LC-S: How might this level of treatment impact the Soldier's families?
KB: The healthier the Soldier is, the healthier the family is.
LC-S: How does EBH fit into BH care delivery at Ft Carson?
KB: EBH is part of behavioral health care delivery at Ft. Carson. In addition to EBHTs, BH care at Ft. Carson is comprised of strong connections with the Command, detailed orientated nurse case management, an intensive outpatient program, engaged Family Advocacy Program, and Child and Adolescent Family Assistant Center. We have a solid working relationship with Division BH assets and IMCOM Army Substance Abuse Program. Army Community Services assists as a force multiplier for the many needs that challenge our Soldiers. Ft. Carson is also unique in its "Connect Care" meetings that nurse case manage with our partners in the civilian community for inpatient psychiatric services. EBH assists in this delivery of BH care and coordinating the care through the continuum of challenges for our Soldiers, their families and the myriad of biological, psychological and social problems threatening the readiness of our forces.

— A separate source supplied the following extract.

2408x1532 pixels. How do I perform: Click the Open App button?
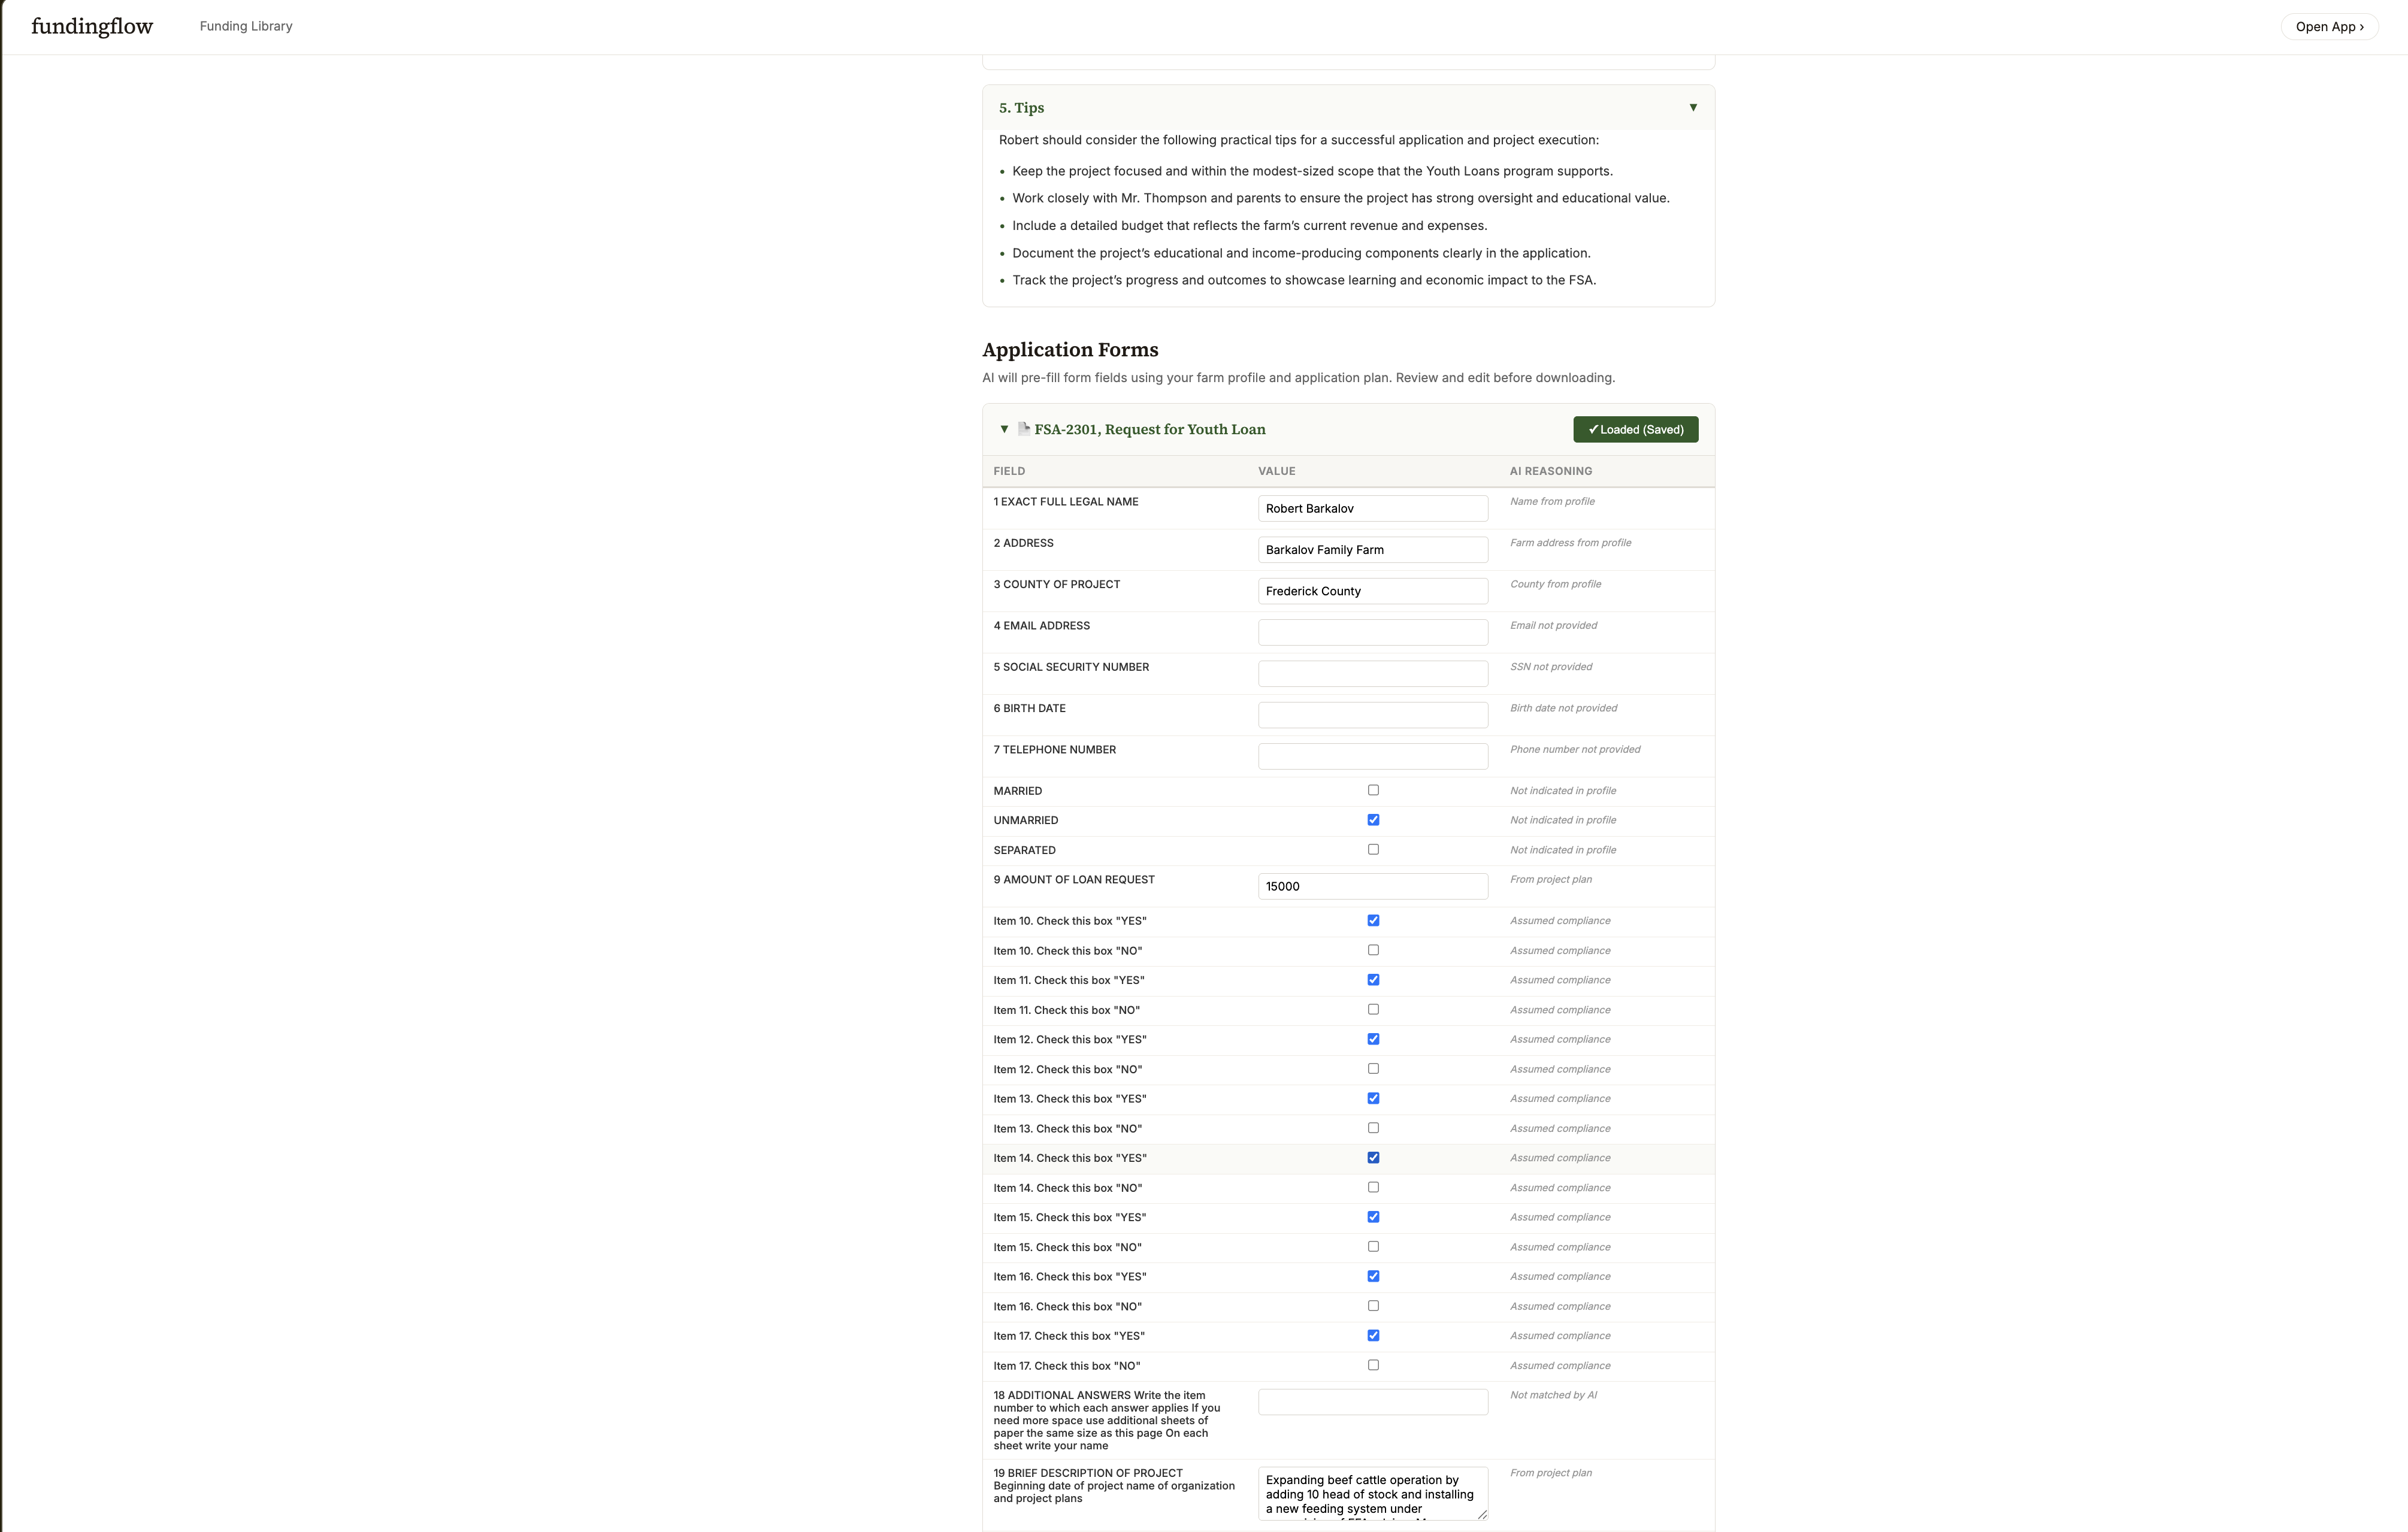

Thank you, CDR Beaulieu, for taking the time to answer my questions about the Embedded Behavioral Health (EBH) teams. This program not only helps to improve the access to care, the continuity of care and identify Soldiers with BH challenges, but also it appears to be reshaping the relationship between behavioral health providers, Soldiers, and Command. While providers have the ability to better understand their Service Members through the unique cultural history and challenges faced in each battalion, Service Members and Command can feel more comfortable with being involved in treatment knowing it is becoming a part of their routine toward a healthy mission readiness. I look forward to seeing the continuing evolution and success of EBH.
Dr. Laura Cho-Stutler is a Deployment Behavioral Health Psychologist at Tripler Army Medical Center, where she trains and supervises psychology interns and residents in providing services to active duty Service Members and their families.